2) Drones - Unmanned aerial vehicles have been commercially tested by a number of transport companies and are already actively being used in other industries. Having run the first commercial pilot for deliveries, we see some possible long-term use of drones. For remote or emergency deliveries, for example.
3) Self-driving vehicles - They're coming soon to a street near all of us, and many companies are looking at how they could be used for a range of purposes in the logistics business, from port or warehouse operations to actual delivery runs. Self-driving vehicles, if successful, could reduce costs, errors, accidents and delivery times in the logistics industry.
4) Crowd-sourcing - The popularity of Uber for passenger transport is leading many to ask whether software could have the same impact on freight transportation. Crowd-sourcing is seen by some as a potential way of increasing efficiency (by reducing total travel distances and connecting loads on the same routes) or offering more flexible service options. If it can attract enough customers and achieve enough scale to be economical, it could at some point disrupt traditional transport networks.
5) Augmented reality - Searching a warehouse through the eyes of Arnold Schwarzenegger's Terminator may not be the most reassuring way to describe the workings of augmented reality to a customer, but "vision picking", using technologies such as Google Glass to speed up warehouse operations can give 'ordinary' workers superhuman powers. Or at least, significantly improve their efficiency...
The DHL Blue Sky Transport Design Award, inspired by our partnership with the FIA Formula E fully-electric racing championship, was designed to tap into the current wave of public interest in transportation and to see what other disruptive ideas might be out there. Among the entries that came in from around the world, here are five that the esteemed jury of engineers, designers and logistics experts felt had the potential to join the list above:
1) Cargo-passenger airship (by Sanal Galushkin, Russia): an airship powered by solar panels, which could even generate additional energy from the wind. The airship could carry 500 tons of cargo or passengers at a speed of up to 250 km/h.

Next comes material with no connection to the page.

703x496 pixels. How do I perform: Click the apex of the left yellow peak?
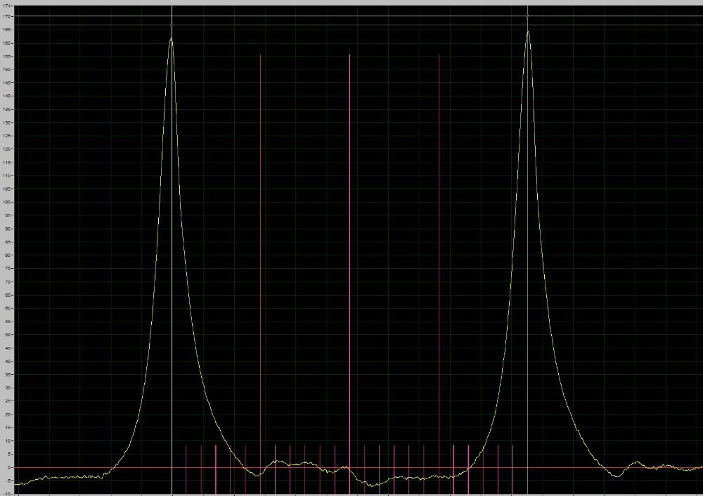pos(171,39)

2) Nature express (by Songwei Teo, Singapore): an idea that integrates transport into urban landscapes, Nature Express was based on single-person pods that travel on electric monorails through a city's tree infrastructure
3) Urban vehicle of 2065 (Maximilian Bakalowits, Austria): a transport solution that would totally eliminate private cars from city roads; instead modules would steer themselves intelligently around city centers to carry passengers or cargo, with routes viewed by apps.
4) Light commercial vehicle (Svetlanda Tkachenko, Ukraine): A micro two-seater delivery car powered by in-wheel electric motors, the car is an ecologically-friendly option for small, inner-city deliveries with a range of 120 km and a payload of 500 kg.

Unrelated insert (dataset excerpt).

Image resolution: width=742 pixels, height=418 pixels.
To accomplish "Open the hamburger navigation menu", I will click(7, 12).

5) Water Strider (by Philippe Hohlfeld, Luxembourg, and Oliver Lehtonen, Finland): the winner of the Blue Sky Transport Design Award - an automated, electric-powered hydrofoil that can carry a standard delivery van's cargo volume on a city's waterways or the ocean. The Water Strider makes better use of existing, under-utilized water infrastructure with new, clean technologies, reducing congestion and speeding up deliveries.
Could the Water Strider or any of the other entries to the Blue Sky Transport Design Award take off, generate headlines and make waves in the way that drones and self-driving vehicles have in recent years? The honest answer is that we don't know. But they provided a strong hint as to how the world of transport will further develop in the future: through simple ideas that make better use of the world around us with the help of new technologies. More importantly, they showed that the transport industry has plenty more "rock and roll" (or maybe that should be "techno") days still to come.